More specifically, he should not have referred to Dr. Sklarek as the director of a movie to orchestrate the treatment. See Wolfson v. Liberty Mutual Insurance Co., 7 Fla. L. Weekly Supp. 338 (Fla. Broward Cir. Court 2000). He should not have referred to Dr. Sklarek as a liar when there was no evidence of same. He should not have discussed or referred to his Client’s motivations for not settling this case since it is improper and there was no evidence of same. See Donaldson v. Dwight CENAC, 675 So.2d 228 (Fla. 1st DCA 1996). He should not have commented on Plaintiff’s counsel’s reading of the deposition of Dr. Sklarek in trial and failing to call him live. See Riggins v. Mariner Boat Works, Inc., 545 So.2d 430 (Fla. 2d DCA 1989). It was improper for him to ask the jury what the Plaintiff had up her sleeve and what she was hiding since there was no evidence of same. It was improper for Counsel to comment to the jury about Plaintiff’s Counsel’s objection of unfair surprise as to opinions not contained in Dr. Mendelssohn’s report especially when the objection was sustained during the trial. See Lowder v. Economic Opportunity Family Health Center Inc., 680 So.2d 1133 (Fla. 3d DCA 1996).

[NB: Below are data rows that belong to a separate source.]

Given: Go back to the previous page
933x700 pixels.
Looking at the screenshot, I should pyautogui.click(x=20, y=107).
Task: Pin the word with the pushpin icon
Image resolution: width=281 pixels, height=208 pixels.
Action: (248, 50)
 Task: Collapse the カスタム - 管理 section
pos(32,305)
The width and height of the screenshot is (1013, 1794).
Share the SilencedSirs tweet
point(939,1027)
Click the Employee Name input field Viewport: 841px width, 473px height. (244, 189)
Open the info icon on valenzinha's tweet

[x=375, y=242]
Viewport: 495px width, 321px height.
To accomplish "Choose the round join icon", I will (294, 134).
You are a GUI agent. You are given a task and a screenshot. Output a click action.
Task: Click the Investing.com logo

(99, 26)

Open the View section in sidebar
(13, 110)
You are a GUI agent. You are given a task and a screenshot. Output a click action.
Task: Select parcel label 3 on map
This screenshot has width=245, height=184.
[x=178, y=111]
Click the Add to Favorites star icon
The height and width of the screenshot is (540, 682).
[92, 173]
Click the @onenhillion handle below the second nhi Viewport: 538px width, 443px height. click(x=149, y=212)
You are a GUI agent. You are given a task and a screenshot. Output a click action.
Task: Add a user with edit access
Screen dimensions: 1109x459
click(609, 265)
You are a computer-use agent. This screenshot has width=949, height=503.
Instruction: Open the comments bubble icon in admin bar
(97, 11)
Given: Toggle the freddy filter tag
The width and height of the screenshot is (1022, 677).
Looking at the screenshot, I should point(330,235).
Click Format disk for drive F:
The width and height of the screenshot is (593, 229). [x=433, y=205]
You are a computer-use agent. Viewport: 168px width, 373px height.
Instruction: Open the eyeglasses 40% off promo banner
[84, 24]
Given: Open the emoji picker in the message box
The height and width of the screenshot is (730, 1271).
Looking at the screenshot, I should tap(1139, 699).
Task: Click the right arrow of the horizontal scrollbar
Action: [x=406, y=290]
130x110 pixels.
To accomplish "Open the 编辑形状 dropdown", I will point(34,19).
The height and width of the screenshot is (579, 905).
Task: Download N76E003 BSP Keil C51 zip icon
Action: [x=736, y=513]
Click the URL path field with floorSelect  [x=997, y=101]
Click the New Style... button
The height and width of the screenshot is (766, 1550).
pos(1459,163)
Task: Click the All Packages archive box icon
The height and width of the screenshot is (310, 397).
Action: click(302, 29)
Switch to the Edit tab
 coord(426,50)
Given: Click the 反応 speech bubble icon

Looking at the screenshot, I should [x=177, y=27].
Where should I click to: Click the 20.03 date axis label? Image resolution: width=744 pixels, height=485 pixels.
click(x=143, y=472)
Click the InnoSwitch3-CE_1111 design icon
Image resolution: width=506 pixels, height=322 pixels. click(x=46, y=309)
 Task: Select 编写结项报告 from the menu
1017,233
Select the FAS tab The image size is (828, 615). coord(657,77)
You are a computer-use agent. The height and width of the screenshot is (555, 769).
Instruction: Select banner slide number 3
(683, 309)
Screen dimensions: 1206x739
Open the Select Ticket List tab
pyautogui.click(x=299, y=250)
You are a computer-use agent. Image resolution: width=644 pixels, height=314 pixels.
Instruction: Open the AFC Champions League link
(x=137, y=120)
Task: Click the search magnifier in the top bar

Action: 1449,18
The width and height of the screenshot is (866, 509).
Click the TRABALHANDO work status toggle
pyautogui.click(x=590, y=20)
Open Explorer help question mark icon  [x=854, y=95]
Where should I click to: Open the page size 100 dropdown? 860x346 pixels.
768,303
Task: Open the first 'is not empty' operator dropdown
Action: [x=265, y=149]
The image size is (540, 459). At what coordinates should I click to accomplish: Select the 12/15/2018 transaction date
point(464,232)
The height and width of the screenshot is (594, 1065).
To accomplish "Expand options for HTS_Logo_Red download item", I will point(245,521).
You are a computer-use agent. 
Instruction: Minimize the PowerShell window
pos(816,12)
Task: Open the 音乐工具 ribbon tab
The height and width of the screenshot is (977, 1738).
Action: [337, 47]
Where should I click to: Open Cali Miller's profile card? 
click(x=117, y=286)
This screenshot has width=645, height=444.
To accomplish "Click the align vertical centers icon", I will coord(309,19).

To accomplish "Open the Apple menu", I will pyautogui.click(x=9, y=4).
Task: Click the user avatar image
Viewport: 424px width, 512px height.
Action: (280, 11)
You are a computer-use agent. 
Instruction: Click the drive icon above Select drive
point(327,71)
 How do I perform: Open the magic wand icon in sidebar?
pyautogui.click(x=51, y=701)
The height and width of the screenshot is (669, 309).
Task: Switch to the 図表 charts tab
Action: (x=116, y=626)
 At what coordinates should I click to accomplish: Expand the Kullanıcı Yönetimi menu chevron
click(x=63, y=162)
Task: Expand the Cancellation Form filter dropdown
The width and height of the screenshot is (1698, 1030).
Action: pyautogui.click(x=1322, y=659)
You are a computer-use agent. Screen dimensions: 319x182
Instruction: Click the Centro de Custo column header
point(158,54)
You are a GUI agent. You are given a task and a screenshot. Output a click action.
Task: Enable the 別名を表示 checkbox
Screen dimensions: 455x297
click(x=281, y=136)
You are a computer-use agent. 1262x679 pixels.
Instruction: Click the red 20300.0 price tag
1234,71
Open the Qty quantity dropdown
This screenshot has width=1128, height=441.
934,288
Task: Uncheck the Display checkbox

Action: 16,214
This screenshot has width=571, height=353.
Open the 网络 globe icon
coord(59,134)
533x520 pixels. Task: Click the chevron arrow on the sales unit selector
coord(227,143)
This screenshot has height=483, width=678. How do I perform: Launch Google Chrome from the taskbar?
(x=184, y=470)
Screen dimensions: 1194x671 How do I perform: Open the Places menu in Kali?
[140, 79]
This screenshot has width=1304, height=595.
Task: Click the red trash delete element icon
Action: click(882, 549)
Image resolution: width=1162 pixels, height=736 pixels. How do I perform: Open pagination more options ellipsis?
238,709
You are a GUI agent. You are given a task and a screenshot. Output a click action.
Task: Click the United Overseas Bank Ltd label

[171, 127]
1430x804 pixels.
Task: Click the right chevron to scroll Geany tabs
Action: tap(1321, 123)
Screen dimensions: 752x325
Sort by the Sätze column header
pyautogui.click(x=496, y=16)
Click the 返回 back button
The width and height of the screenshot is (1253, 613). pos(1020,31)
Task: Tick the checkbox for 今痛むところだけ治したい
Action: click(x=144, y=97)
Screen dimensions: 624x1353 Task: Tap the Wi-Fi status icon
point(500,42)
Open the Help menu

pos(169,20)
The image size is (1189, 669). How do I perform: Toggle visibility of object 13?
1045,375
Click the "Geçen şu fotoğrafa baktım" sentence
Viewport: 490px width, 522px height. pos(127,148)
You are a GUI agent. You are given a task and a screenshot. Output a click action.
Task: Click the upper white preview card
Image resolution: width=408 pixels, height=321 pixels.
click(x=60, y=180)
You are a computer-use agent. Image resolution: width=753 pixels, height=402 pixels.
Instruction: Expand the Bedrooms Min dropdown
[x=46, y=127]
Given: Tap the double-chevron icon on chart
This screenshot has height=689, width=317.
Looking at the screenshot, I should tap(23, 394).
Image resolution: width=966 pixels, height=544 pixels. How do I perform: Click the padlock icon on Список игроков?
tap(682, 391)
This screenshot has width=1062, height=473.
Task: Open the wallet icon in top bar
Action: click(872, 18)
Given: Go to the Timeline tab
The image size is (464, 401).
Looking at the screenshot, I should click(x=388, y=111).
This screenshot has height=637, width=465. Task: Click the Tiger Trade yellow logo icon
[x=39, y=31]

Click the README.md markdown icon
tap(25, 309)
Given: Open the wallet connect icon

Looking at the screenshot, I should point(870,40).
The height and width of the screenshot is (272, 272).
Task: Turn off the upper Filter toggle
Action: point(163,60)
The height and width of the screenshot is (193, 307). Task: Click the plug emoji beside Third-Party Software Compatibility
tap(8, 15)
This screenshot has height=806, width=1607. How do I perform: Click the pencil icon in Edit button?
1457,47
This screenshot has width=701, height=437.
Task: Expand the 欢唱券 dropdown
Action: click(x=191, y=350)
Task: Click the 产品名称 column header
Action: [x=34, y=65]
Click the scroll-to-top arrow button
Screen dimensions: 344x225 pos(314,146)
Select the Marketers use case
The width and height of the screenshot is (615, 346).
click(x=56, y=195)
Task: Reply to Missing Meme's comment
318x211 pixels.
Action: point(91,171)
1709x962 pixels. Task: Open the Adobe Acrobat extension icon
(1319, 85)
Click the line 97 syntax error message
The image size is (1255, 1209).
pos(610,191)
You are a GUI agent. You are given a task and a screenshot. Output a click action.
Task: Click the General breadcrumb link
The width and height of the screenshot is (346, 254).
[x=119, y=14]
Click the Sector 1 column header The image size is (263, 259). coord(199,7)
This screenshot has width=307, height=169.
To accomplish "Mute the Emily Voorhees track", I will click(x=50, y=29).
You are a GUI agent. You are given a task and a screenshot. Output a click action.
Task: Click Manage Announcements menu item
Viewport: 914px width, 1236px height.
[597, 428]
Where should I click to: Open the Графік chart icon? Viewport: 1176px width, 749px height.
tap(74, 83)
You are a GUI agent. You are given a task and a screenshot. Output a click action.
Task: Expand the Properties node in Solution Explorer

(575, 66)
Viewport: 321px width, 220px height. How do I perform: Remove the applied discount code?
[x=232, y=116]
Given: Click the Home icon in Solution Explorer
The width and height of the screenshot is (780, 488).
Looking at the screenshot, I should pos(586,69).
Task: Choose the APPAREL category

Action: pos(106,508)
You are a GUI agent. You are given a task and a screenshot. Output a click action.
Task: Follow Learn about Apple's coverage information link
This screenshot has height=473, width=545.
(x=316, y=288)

Based on the Court’s personal observations of the trial and the conduct of counsel for the Defendant, this Court finds the jury was influenced by the improper comments resulting in a verdict which failed to comport with the manifest weight of evidence. Counsel’s remarks were improper appeals to the jury’s emotion, bias and prejudices. The comments were character attacks, and Defense counsel’s personal views and opinions which were improper and not supported by the evidence, constituted fundamental error. As a result, the Plaintiff was denied a fair trial due to the cumulative nature and effect of counsel’s improper comments. See Airport Rent-A-Car v. Lewis, 701 So.2d 893 (Fla. 4th DCA 1997); Cohen v. Pollack, 674 So.2d 805 (Fla. 3d DCA 1996); Pippin v. Latosynski, 622 So.2d 566 (Fla. 1st DCA 1993); Borden, Inc. v. Young, 479 So.2d 850 (Fla. 3d DCA 1985).

Accordingly, the Plaintiff is entitled to a new trial as to those medical expenses not the subject of the Plaintiff’s Motion for Directed Verdict. Pierce v. Nicholson Supply Co., Inc., 676 So.2d 70 (Fla. 3d DCA 1998). Continuum Condominium Assn, Inc. v. Continuum VI, Inc., 549 So.2d 1125 (Fla. 3d DCA 1989); Perlman v. Valdes, 575 So.2d 216 (Fla. 3d DCA 1990).

Accordingly, it is hereby

ORDERED AND ADJUDGED that the Plaintiff’s Motion for Directed Verdict and Motion for New Trial is hereby granted.